Un des maux – et peut-être le mal français par excellence – est la multiplication et l’empilement des lois. Le rêve de tout ministre est de voir son nom accolé à vie à une loi et d’en tirer ainsi une gloire éternelle, comme André Malraux ou Simone Veil. Mais tout le monde n’est pas Malraux ou Veil…
Les députés – dont l’absentéisme dans l’hémicycle est un sujet récurrent de débats – ne sont jamais autant heureux que lorsqu’ils peuvent faire des effets de manche en déposant des amendements plus ou moins sérieux à un projet de loi.
Il est vrai que le mauvais exemple vient d’en haut. Les gouvernements abreuvent le Parlement de textes de lois pour que l’opinion soit convaincue qu’ils agissent et prennent en compte ses attentes.
Le champion en la matière a été Nicolas Sarkozy. Pendant sa présidence, dès qu’un fait divers tragique faisait la Une des journaux et l’ouverture des « 20 heures », il se précipitait pour annoncer une loi qui allait régler le problème à l’origine du drame. Combien de lois d’opportunité ont-elles été votées ? Combien ont-elles été réellement appliquées ? Et, surtout, quelle a été leur efficacité ? La délinquance a-t-elle diminué ? Le trafic et la consommation de drogues ont-ils reculé ?
L’inflation législative continue sa course inexorable et touche tous les secteurs.
Sophie Cluzel, la secrétaire d’Etat chargée des personnes handicapées, doit prochainement présenter une réforme tendant à renforcer l’accès à l’emploi des personnes en situation de handicap. L’intention est louable. Mais avant de sortir l’artillerie législative, ne serait-il pas préférable de faire une évaluation du cadre légal actuel.

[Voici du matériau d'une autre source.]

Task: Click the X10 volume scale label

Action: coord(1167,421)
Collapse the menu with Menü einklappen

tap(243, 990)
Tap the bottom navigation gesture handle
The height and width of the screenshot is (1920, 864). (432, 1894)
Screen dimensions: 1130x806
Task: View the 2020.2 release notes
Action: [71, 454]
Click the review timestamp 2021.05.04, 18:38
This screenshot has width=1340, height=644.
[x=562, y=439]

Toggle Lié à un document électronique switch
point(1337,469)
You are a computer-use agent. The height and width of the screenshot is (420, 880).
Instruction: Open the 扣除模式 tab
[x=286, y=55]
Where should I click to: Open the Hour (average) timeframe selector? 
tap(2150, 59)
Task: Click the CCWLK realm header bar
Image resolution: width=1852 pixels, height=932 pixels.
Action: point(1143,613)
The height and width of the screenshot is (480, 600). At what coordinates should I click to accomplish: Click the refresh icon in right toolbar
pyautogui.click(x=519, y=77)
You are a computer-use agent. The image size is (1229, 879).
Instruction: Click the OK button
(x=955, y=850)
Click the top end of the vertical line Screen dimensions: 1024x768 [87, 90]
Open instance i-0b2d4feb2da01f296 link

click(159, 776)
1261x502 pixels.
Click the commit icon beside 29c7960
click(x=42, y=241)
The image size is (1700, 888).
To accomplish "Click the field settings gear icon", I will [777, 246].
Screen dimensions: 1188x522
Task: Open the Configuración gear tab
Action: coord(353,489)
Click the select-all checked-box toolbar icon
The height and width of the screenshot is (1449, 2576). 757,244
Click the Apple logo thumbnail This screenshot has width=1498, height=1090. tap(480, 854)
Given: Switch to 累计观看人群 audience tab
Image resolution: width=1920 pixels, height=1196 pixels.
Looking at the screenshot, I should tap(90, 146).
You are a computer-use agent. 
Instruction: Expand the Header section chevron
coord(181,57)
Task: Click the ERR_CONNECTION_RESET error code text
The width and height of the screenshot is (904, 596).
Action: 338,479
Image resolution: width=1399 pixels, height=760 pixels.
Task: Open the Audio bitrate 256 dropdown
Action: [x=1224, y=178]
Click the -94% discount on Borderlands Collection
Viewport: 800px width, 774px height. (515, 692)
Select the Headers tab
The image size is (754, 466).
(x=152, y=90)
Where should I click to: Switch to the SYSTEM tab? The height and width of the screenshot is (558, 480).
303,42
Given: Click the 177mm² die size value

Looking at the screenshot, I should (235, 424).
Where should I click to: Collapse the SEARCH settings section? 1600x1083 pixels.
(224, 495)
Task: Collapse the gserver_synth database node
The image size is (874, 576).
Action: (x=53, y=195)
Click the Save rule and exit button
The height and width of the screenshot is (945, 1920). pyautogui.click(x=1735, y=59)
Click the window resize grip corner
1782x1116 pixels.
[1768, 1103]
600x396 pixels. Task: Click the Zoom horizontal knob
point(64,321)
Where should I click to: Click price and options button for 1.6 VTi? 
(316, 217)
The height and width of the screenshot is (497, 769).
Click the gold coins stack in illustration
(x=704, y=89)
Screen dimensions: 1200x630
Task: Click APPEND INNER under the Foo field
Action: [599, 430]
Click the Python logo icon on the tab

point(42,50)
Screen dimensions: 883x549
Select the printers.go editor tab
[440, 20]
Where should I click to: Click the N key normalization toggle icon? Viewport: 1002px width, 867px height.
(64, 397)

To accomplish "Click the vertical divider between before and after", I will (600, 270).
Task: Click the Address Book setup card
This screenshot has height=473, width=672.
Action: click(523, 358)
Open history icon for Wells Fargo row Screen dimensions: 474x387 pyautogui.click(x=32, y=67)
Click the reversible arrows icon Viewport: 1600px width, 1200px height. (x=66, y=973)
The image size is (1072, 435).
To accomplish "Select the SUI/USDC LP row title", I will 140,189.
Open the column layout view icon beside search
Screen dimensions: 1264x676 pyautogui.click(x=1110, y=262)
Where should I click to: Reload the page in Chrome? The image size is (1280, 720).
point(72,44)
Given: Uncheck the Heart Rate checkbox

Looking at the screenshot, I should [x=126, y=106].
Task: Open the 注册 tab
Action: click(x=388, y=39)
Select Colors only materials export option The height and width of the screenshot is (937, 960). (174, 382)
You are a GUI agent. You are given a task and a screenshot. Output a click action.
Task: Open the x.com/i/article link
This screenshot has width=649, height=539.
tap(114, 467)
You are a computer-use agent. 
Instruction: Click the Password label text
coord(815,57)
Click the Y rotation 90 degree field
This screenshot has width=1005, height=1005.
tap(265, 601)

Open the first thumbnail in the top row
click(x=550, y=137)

Notre événement (pages 6 à 9) et un colloque en début de semaine montrent que la situation dans ce domaine s’améliore, même si tout est loin d’être parfait. La discrimination recule, et surtout les entreprises – contrairement à une idée reçue – préfèrent embaucher des handicapés plutôt que de payer des pénalités en cas de non-respect de la fameuse règle des 6 %.
Le système d’aide à l’accès à l’emploi des handicapés est constitué d’une myriade de dispositifs aux noms et aux acronymes plus ésotériques que les autres.
Et si, avant de faire une loi – qui en créera d’autres –, la secrétaire d’Etat faisait une évaluation et sans doute un peu de ménage nécessaire dans cet enchevêtrement ? De fait, l’empilement des structures et des offices en tout genre est consubstantiel à la multiplication des lois, puisque chacune en instaure de nouveaux sans supprimer les anciens.
Si Sophie Cluzel se lançait dans cette action peu médiatique, elle partirait – si l’on peut dire – avec un handicap, parce que les animateurs de ces dispositifs et autres structures seraient vent debout contre la menace potentielle à l’encontre de ce qui les fait vivre, dans tous les sens du terme.
Tous les ministres étant confrontés à cette réalité, la fatalité de l’inflation législative n’est pas près d’être terrassée.